▶ **PROVIDED RECORDS**:

*** Begin section ***

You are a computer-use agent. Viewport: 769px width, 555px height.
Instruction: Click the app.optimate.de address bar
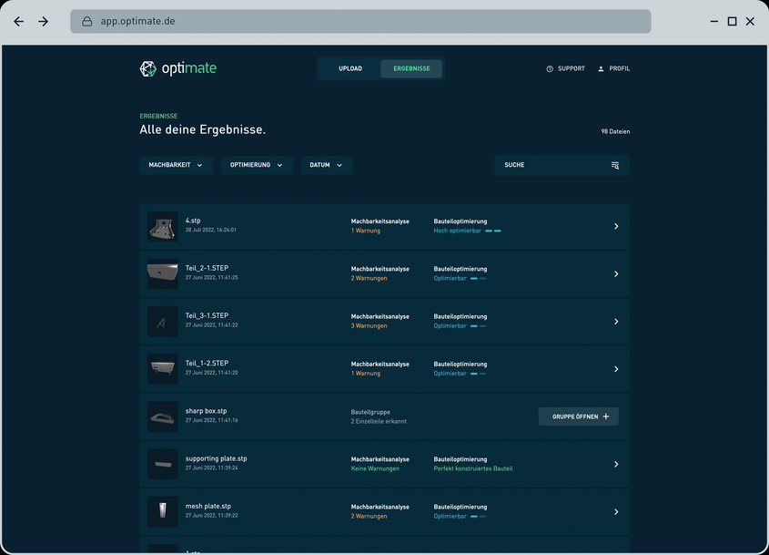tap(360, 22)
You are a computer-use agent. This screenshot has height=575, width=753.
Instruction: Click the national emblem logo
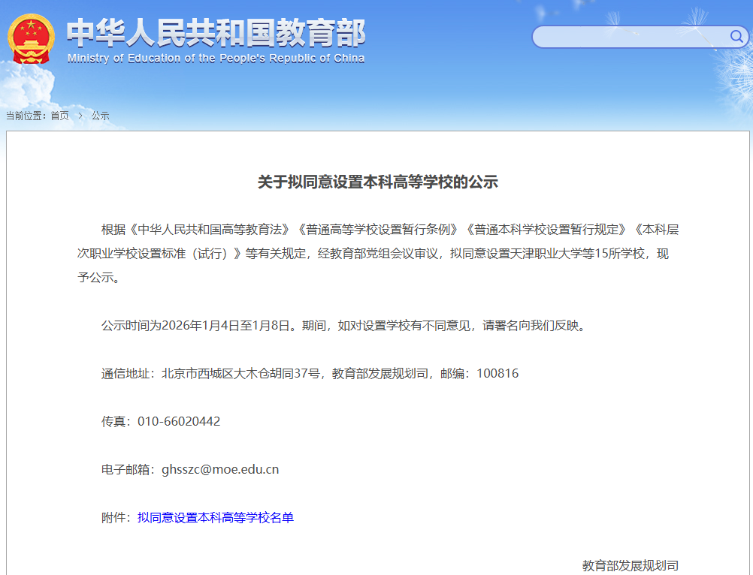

*** End section ***
*** Begin section ***

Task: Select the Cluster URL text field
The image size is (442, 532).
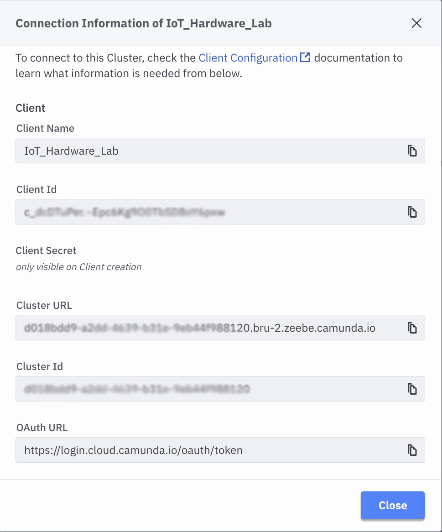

*** End section ***
*** Begin section ***

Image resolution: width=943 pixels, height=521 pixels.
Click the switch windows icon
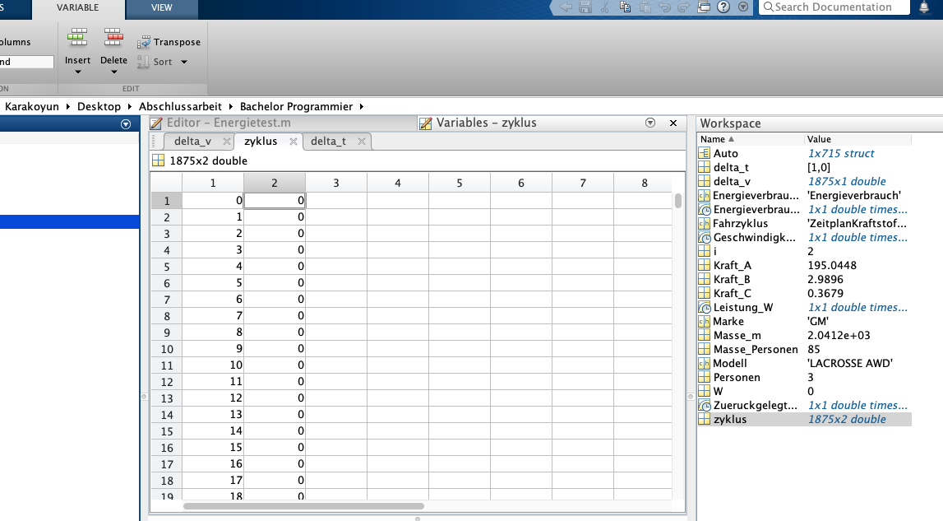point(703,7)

*** End section ***

Print only what lies in the material above starting at the line with "You are a computer-use agent. This" and ending at the line with "Instruction: Click the national emblem logo", every line exactly as given.

▶ **RESPONSE**:
You are a computer-use agent. This screenshot has height=575, width=753.
Instruction: Click the national emblem logo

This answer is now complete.